> [PROBLEM TO WORK ON]:
From the listing below, copy each line that contains the string "what". Case counts, so skip lines where the letters differ in case.

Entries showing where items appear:
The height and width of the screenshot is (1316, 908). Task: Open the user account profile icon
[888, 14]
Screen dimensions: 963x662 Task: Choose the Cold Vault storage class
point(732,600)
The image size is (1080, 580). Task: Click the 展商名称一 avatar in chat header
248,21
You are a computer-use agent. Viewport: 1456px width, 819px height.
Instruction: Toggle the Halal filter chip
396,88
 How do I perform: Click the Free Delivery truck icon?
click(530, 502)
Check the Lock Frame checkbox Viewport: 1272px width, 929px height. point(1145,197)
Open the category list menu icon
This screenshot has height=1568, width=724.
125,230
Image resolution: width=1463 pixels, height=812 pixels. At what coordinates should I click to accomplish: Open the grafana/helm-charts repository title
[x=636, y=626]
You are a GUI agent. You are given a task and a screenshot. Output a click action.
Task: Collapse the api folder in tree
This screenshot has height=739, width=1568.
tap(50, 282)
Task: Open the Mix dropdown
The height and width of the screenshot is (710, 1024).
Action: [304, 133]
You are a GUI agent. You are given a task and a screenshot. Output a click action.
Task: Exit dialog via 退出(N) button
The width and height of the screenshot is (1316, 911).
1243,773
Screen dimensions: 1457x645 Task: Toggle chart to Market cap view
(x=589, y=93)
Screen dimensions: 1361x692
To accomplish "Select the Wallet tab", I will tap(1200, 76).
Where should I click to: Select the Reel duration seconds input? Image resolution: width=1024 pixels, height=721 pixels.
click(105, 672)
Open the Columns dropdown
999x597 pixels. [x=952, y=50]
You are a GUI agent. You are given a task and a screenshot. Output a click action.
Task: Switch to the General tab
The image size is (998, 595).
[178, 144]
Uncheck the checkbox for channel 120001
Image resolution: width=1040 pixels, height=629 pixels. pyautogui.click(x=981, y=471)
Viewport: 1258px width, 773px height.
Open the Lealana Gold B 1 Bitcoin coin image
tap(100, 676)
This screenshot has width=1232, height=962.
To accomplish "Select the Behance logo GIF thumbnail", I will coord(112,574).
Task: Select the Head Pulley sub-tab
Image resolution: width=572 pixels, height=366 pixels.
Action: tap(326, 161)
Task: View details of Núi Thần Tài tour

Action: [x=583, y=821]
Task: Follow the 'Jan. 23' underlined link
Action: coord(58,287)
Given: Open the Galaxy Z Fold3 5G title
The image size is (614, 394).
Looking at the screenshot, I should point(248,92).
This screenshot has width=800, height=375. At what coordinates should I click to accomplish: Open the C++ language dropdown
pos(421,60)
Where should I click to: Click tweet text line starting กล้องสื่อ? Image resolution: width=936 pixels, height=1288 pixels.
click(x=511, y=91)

> [EXPECTED OUTPUT]:
Image resolution: width=1463 pixels, height=812 pixels. At what coordinates should I click to accomplish: Open the grafana/helm-charts repository title
This screenshot has width=800, height=375. At what coordinates should I click to accomplish: Open the C++ language dropdown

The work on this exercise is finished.